On one hand, the $17.6 trillion in bank deposits in aggregate can’t all flow somewhere and wreck the whole banking sector with realized losses by forcing them to sell. Other markets including Treasury securities wouldn’t be big enough to absorb an outflow from bank deposits at that scale. Money markets are the most expandable option but would likely be blocked if inflows go out of control. And physical cash certainly isn’t an option; with only around $100 billion in nationwide bank vault cash on hand, if too many deposits try to come out in physical form, they’ll get told “no” since banks have hardly any physical cash.

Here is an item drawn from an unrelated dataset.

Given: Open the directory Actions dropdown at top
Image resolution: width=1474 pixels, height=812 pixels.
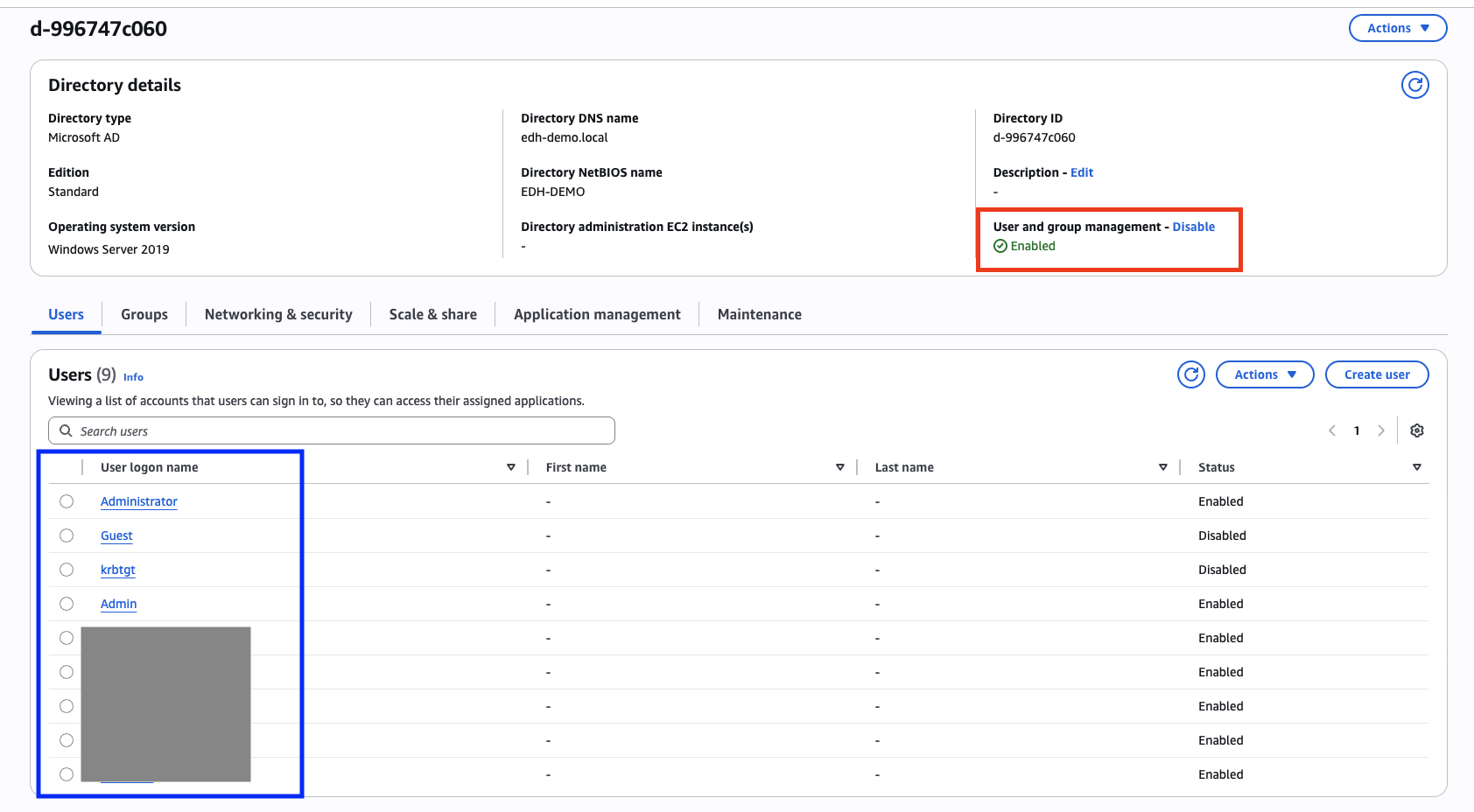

So, most of the top ten banks are big enough that it’s hard to pull enough deposits out to make them sell any of their securities for realized losses. It’s not impossible, but it’s hard. So far, the large regional banks and the huge money-center banks are not reporting major deposit outflows.
On the other hand, any given small or medium-sized bank with unrealized losses on their book is indeed quite vulnerable. It’s easy for deposits to move around and concentrate into the larger banks and money markets, leaving a lot of smaller banks out of liquidity and forced to sell their less liquid assets at a loss. Small banks with significant cash on hand, less unrealized losses relative to bank capital, and a large number of small depositors (rather than a small number of large depositors) are generally as safer relative to others in the peer group.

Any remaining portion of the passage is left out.